Phase 2: Motion after momentary stoppage

At $t=2$ seconds, the heavier block (4m) is held for an instant and released. This means its velocity instantaneously becomes zero. The string becomes slack because mass 'm' still has an upward velocity.

Let $t'=0$ be the instant the heavier block is released (which corresponds to $t=2$ seconds in the overall timeline). At $t'=0$ : $v_m(0) = g$ (upwards) $v_{4m}(0) = 0$

Since the string is slack, both blocks move independently under gravity. For mass 'm': It moves upwards with initial velocity $g$ and is acted upon by gravity (downwards). So, its acceleration is $a'_m = -g$ (if upward is positive). The displacement of 'm' from its position at $t'=0$ is $\Delta y_m$ . Let upward displacement be positive. $\Delta y_m(t') = v_m(0)t' + \frac{1}{2}a'_m t'^2 = gt' - \frac{1}{2}gt'^2$

For mass '4m': It starts from rest and falls under gravity. So, its acceleration is $a'_{4m} = g$ (downwards). The displacement of '4m' from its position at $t'=0$ is $\Delta y_{4m}$ . Let downward displacement be positive. $\Delta y_{4m}(t') = v_{4m}(0)t' + \frac{1}{2}a'_{4m} t'^2 = 0 + \frac{1}{2}gt'^2 = \frac{1}{2}gt'^2$

The string will become tight again when the relative positions of the blocks satisfy the length constraint of the string. Let's define the positions from a fixed reference point (e.g., the ceiling). Let $y_m$ be the position of mass 'm' (downwards positive). Let $y_P$ be the position of the movable pulley (downwards positive). The total length of the string $L$ is constant: $L = (y_P - y_{fixed\_support}) + (y_P - y_{fixed\_pulley}) + (y_m - y_{fixed\_pulley})$ $L = 2y_P + y_m - (y_{fixed\_support} + 2y_{fixed\_pulley})$ Since $L$ , $y_{fixed\_support}$ , and $y_{fixed\_pulley}$ are constants, we have: $2y_P + y_m = \text{constant}$ Differentiating twice with respect to time: $2a_P + a_m = 0$ (where $a_P$ is acceleration of pulley, $a_m$ is acceleration of mass 'm', both positive downwards). Since $a_P = a_{4m}$ , $2a_{4m} + a_m = 0$ . This is the constraint when the string is tight.

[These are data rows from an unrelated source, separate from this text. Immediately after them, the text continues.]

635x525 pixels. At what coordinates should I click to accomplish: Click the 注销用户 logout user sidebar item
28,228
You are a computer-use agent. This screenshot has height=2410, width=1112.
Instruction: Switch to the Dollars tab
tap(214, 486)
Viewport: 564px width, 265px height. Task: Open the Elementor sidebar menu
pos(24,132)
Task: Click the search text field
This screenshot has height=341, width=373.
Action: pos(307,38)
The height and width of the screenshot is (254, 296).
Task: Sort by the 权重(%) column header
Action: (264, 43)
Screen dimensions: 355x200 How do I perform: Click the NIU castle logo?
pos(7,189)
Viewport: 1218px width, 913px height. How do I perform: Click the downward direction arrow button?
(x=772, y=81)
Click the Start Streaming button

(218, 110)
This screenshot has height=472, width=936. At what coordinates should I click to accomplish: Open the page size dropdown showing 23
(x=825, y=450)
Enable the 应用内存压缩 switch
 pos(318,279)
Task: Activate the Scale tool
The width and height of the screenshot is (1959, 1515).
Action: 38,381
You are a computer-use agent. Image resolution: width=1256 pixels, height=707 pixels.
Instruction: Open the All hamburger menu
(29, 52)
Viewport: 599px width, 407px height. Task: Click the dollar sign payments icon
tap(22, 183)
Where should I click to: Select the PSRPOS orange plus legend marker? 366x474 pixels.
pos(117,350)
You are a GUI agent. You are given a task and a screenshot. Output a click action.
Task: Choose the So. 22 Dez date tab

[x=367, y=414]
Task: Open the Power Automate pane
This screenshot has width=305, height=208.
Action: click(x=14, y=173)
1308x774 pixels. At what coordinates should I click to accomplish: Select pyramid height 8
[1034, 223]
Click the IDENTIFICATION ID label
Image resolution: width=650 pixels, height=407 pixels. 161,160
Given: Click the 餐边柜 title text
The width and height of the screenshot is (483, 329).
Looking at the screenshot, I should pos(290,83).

Let's use the displacements from their positions at $t'=0$ . Let $\Delta y_m$ be the displacement of 'm' (downward positive). Let $\Delta y_{4m}$ be the displacement of '4m' (downward positive). The constraint implies that the change in length of the string must be zero for the string to be taut. The total length of the string is $L = 2y_P + y_m - C$ . So, $2\Delta y_P + \Delta y_m = 0$ (where $\Delta y_P$ is the displacement of the movable pulley, same as $\Delta y_{4m}$ ). Thus, $2\Delta y_{4m} + \Delta y_m = 0$ is the condition for the string to become tight again.

From our earlier calculations for motion during slack: $\Delta y_m(t') = -(gt' - \frac{1}{2}gt'^2) = -gt' + \frac{1}{2}gt'^2$ (converted to downward positive displacement) $\Delta y_{4m}(t') = \frac{1}{2}gt'^2$ (downward positive displacement)

Substitute these into the condition $2\Delta y_{4m} + \Delta y_m = 0$ : $2\left(\frac{1}{2}gt'^2\right) + \left(-gt' + \frac{1}{2}gt'^2\right) = 0$ $gt'^2 - gt' + \frac{1}{2}gt'^2 = 0$ $\frac{3}{2}gt'^2 - gt' = 0$ $gt'\left(\frac{3}{2}t' - 1\right) = 0$

This equation gives two solutions:

$t' = 0$ : This corresponds to the instant the heavier block was stopped.
$\frac{3}{2}t' - 1 = 0 \implies \frac{3}{2}t' = 1 \implies t' = \frac{2}{3}$ sec.

This is the time elapsed after the momentary stoppage of the heavier block that the string again becomes tight.